Tuesday, March 11, 2008

One of the best ways to find out if the world is made for you is to go out there and see if you are made for the world.

I've got a whole lot on my plate lately.  Which leads me to ask the question; Why are there so many blog posts out there about being swamped with stuff to do for work or for one's personal life?  If we really have so much to do why are we sitting on our computers typing away semi-meaningless posts about all the stuff we have to do, instead of actually going out there and doing it?  Imagine all that I could have done in the past 3 minutes instead of yapping on here.  I say this:  I am never going to be able to finish all the things that I want to do so what is the point in getting stressed out about it.  Even on those rare occasions that I get a whole lot done in a day, there is always that 1 thing that gets left out and I don't have time for.  I never really get that feeling of completion.  When I'm working on deadline I work till the last minute and I always feel as though if I had a little more time or if I started working earlier I could have done a better job.  Is it the case that I (or we) are just doomed to repeat the cycle throughout our lives?  I envy those people who plan (and scheme) and get their work done on time.  Even though they stress to get their job done, once they are done, they are done, and are left to enjoy the rest of their time in peace.  The weekend is that much more fun for them.  They had the sense to plan ahead for things to do, friends to meet, and places to go.  I can't remember the last time I planned a trip all by myself.  I usually travel a lot, with friends.  I'm usually not the one who takes the initiative though, and says lets go here, or lets do this.  So far this year, my trips have all been snowboarding trips, the one trip to Colorado was planned by my friends, the rest of the snowboarding trips were day trips which I usually put together myself, but in typical fashion they were planned the day before.
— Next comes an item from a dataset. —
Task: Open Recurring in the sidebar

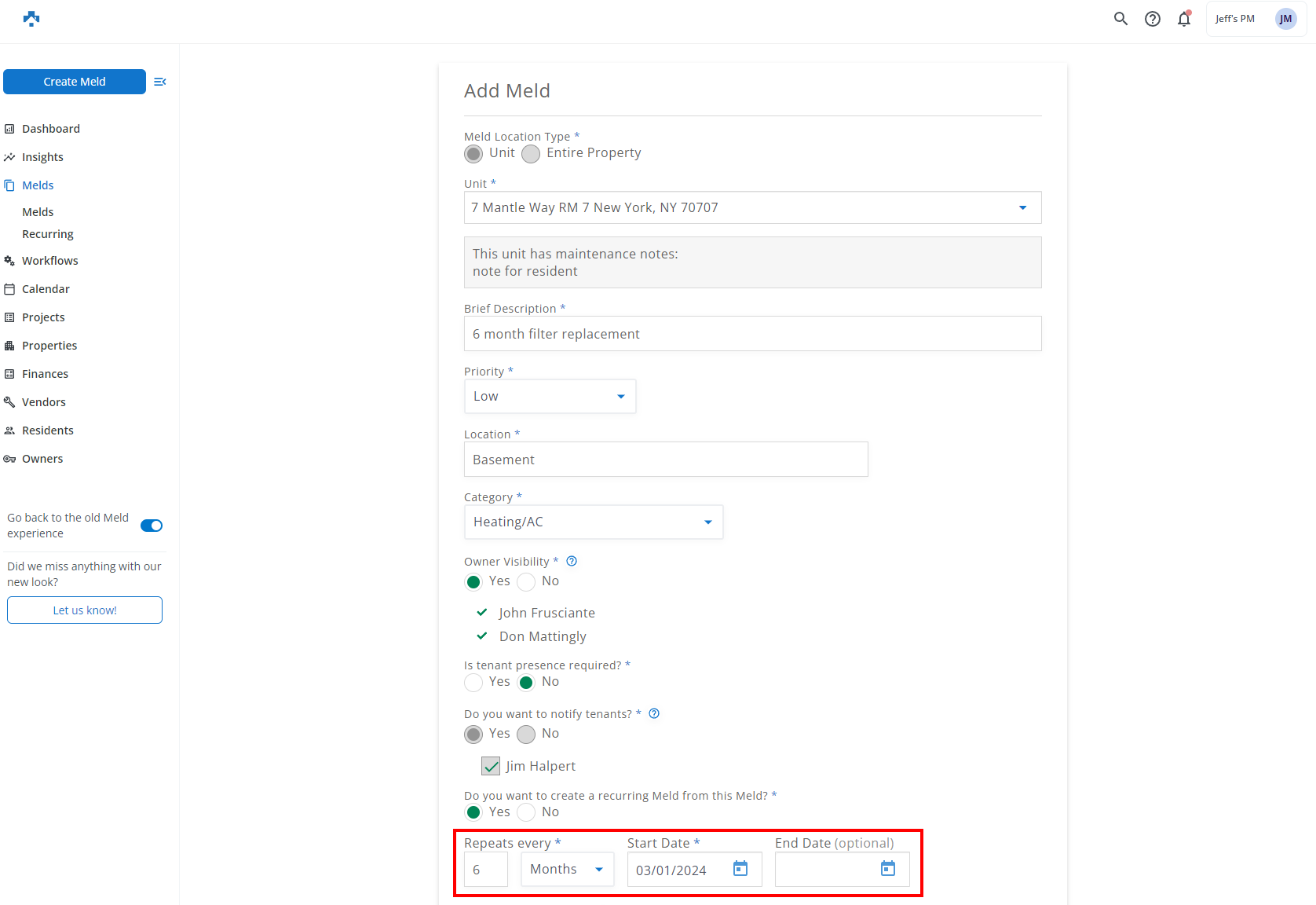Action: (x=48, y=234)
So, what I'm saying is that there is a whole world out there needing to be explored but if I don't make plans, I'll never get to do any precious exploration.
Is this my curse?  To procrastinate till my very last days?  To leave this planet with the feeling of having done some great things, but mostly with the overwhelming feeling of not having done nearly all the things which I would have liked to. 
The picture above is one of my favorites...and so indicative of how I feel right now.